In quella notte per la prima volta dopo anni, si svolse il silenzioso dialogo tra lei e le proprie emozioni. Complici furono i suoi ricordi. Successe tutto nella lunga attesa della notte sommersa dai ricordi. Alcuni strazianti, ma altri meravigliosi, soavi, puri, incredibilmente belli. Era questa la vita, e lei non poteva viverla a metà per paura di deludersi ancora. Poteva succedere che la delusione l’avrebbe nuovamente sfiorata, ma Adele avrebbe affrontato giorno dopo giorno ogni momento, con un’altra prospettiva.
In quell’istante prese la decisione di non escludere più nemmeno la possibilità di andare a conoscere l’uomo che era suo padre. Aveva voglia di capire da dove veniva e di conoscere le proprie radici. Un giorno sarebbe potuto accadere. Doveva confrontarsi con il mondo in una diversa maniera da come l’aveva fatta fino a quella notte.
Appena fosse sorto il sole, sarebbe andata nel piccolo cimitero del paese a salutare la mamma. Avrebbe chiacchierato un po’ con lei e, subito dopo aver firmato le carte, si sarebbe messa in viaggio. Sarebbe tornata da Andrea. Lei voleva così tanto sposarlo, fare dei figli con lui. Era pronta ad affrontare la vita! Non c’era nulla di facile. La vita era una conquista quotidiana e lei ne era consapevole! Avrebbe affrontato con coraggio ogni minimo dubbio, dimostrando le sue fragilità, senza perplessità, non poteva fingere di essere ciò che in realtà non era.
Andrea la amava. Lei si fidava del proprio uomo e sapeva che lui le sarebbe stato accanto anche nei momenti difficili.
La casa si copriva ancora dai suoni cari della sua musica. Stava per sorgere la luce. Che bella notte che fu.
Una notte magica, in attesa della luce, in compagnia di vecchie memorie, di forti momenti emotivi, e anche in compagnia della madre!

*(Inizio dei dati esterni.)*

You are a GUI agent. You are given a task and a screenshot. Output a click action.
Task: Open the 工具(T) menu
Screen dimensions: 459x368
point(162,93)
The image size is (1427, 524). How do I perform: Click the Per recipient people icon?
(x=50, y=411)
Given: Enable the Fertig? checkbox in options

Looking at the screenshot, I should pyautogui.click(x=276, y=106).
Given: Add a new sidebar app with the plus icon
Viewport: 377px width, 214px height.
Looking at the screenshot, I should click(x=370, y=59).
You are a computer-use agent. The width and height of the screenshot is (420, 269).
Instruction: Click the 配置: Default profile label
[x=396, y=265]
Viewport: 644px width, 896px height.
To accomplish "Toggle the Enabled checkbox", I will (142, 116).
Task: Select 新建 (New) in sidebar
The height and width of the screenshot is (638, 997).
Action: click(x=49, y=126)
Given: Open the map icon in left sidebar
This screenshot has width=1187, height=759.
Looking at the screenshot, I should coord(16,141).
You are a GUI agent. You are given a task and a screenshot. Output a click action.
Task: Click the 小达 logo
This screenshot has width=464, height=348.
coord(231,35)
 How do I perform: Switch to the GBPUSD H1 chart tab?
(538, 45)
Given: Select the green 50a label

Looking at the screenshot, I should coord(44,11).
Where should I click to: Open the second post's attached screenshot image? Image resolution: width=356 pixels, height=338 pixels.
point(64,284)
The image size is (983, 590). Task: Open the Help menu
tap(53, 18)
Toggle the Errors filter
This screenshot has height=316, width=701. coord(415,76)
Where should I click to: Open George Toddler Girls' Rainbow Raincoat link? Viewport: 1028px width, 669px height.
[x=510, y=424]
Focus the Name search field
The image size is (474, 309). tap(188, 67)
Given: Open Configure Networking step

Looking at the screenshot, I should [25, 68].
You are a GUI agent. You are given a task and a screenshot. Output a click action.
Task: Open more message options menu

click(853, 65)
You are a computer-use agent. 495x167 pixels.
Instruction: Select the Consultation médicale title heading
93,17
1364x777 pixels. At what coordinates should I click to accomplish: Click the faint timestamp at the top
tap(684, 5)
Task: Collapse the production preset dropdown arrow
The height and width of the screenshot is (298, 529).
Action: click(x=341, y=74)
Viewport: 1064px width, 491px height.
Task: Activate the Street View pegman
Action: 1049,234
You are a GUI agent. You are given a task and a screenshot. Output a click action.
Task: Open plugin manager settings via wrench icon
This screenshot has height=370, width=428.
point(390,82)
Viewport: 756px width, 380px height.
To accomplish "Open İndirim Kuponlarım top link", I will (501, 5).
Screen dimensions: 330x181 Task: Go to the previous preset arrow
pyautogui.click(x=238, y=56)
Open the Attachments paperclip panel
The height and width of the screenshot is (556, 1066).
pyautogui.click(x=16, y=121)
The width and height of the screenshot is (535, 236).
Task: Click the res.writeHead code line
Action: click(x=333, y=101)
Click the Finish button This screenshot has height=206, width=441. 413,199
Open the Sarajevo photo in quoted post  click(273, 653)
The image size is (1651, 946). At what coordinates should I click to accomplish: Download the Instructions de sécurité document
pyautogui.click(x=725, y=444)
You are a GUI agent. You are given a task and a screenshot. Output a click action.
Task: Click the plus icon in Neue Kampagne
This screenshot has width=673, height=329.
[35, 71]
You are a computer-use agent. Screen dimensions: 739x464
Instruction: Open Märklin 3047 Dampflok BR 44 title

Sì, lei percepì nell’aria di casa così morbida, fresca, pura, la presenza di mamma.
Cominciò a vestirsi lasciandosi scivolare in movimenti ritmici che seguivano la melodia che si espandeva dallo stereo. Canticchiava la sua canzone e sentiva oscillare i propri fremiti interni al ritmo della musica.
Che bella notte che fu!
Era pronta per uscire. Sarebbe andata a concludere le ultime pratiche per la vendita di casa. Prima avrebbe chiamato qualcuno per trasportare la sua cassapanca. La avrebbe tenuta con sé a Bologna.
Una volta fuori non esitò a voltare la testa per dare un’ultima tenera occhiata alla modesta casetta. Le sembrò tanto carina, stupenda. Gli anni trascorsi lì dentro non aveva potuto cancellarli.
“Per fortuna!” pensò.
Prima di entrare in macchina prese il cellulare e con le dita che si muovevano rapidamente scrisse un messaggio.
Sto tornando Andrea. Appena arrivo ci vediamo. Dobbiamo affrontare un bel discorsetto noi due. Sentivo il bisogno di scriverti adesso. Ti amo! A domani, amore!
Intanto infilava il telefonino dentro la borsa, provò ad immaginare lo sguardo sorpreso di Andrea. Si perse in un sorriso allegro.
Salì in macchina canticchiando sotto voce la sua canzone preferita. Si sentì spogliata da ogni insicurezza. In quella notte fece chiarezza con i dubbi celati dentro di lei, con le proprie paure.
E per la prima volta dopo tanti anni, osò pensare che forse… era veramente felice!